■ **WHAT YOU ARE ASKED TO DO**:
Which lines in the listing below contain the word "thumbnail"? Report each of them in full.

Dataset records:
* * *
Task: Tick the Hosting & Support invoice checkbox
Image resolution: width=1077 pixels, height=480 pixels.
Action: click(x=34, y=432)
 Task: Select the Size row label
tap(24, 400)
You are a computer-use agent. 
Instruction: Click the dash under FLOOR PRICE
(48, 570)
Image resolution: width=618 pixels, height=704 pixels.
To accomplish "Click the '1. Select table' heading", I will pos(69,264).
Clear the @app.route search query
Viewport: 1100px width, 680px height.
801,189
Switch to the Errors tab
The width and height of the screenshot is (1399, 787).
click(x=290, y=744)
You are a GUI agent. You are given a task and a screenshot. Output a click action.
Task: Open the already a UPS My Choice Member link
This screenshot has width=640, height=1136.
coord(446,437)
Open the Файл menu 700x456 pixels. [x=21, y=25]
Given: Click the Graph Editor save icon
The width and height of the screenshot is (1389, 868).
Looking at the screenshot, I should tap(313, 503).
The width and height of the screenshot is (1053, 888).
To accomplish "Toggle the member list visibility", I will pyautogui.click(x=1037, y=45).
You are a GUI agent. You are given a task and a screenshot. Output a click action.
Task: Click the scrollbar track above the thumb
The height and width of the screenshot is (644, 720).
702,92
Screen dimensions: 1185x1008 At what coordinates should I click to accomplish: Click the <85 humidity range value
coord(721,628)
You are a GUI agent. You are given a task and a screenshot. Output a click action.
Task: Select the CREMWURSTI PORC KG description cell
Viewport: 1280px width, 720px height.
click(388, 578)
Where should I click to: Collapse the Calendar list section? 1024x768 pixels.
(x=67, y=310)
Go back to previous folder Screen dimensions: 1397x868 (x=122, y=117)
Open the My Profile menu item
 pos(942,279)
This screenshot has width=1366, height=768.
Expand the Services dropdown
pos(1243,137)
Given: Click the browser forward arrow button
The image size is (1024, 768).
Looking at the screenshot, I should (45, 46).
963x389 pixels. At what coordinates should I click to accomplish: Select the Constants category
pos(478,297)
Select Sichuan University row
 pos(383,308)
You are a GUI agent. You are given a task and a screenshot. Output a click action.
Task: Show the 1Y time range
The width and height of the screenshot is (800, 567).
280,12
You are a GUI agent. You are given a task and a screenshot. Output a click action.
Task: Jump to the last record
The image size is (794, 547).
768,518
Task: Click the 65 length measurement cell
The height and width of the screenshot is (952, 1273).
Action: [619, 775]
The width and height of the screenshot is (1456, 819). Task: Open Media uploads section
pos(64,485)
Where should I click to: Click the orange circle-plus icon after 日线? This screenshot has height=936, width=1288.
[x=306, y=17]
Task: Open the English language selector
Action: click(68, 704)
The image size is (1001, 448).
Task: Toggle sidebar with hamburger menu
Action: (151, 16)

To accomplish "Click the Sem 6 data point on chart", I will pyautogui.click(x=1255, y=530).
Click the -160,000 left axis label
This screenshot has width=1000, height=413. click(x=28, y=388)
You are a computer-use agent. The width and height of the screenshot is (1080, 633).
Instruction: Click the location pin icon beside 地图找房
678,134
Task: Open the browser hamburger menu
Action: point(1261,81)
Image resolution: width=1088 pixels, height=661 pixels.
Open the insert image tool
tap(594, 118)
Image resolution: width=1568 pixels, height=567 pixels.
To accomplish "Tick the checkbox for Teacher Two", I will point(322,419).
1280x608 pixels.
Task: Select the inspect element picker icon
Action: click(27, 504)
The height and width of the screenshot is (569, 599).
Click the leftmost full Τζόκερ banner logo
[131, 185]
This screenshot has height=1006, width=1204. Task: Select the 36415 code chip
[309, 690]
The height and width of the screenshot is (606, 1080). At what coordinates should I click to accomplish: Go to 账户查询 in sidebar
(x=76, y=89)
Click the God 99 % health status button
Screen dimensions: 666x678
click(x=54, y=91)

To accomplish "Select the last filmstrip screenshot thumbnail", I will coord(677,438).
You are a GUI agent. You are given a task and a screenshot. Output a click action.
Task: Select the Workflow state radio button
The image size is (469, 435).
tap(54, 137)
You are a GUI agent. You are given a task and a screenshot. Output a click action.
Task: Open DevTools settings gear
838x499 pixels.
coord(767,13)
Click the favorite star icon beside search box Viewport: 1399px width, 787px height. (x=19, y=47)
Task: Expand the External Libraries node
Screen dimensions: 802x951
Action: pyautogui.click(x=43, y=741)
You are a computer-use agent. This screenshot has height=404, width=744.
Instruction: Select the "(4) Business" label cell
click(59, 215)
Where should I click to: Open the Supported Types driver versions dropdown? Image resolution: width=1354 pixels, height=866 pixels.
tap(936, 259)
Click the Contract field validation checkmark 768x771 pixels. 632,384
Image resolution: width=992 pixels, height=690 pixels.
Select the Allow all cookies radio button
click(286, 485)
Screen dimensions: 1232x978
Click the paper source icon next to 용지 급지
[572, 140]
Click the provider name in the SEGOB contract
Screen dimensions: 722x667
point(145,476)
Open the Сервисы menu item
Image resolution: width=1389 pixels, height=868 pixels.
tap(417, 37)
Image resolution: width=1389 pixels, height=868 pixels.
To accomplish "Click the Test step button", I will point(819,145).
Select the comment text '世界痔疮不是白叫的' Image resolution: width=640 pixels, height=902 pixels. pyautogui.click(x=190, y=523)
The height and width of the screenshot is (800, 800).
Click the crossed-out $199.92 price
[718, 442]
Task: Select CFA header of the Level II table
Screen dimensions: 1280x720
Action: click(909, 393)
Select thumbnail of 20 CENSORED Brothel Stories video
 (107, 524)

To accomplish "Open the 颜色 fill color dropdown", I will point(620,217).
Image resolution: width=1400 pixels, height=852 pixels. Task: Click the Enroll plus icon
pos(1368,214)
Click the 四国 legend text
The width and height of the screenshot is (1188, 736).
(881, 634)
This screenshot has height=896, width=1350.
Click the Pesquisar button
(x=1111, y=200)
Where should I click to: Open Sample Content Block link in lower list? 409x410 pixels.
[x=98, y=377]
* * *
■ **EXERCISE SOLUTION**:
To accomplish "Select the last filmstrip screenshot thumbnail", I will coord(677,438).
Select thumbnail of 20 CENSORED Brothel Stories video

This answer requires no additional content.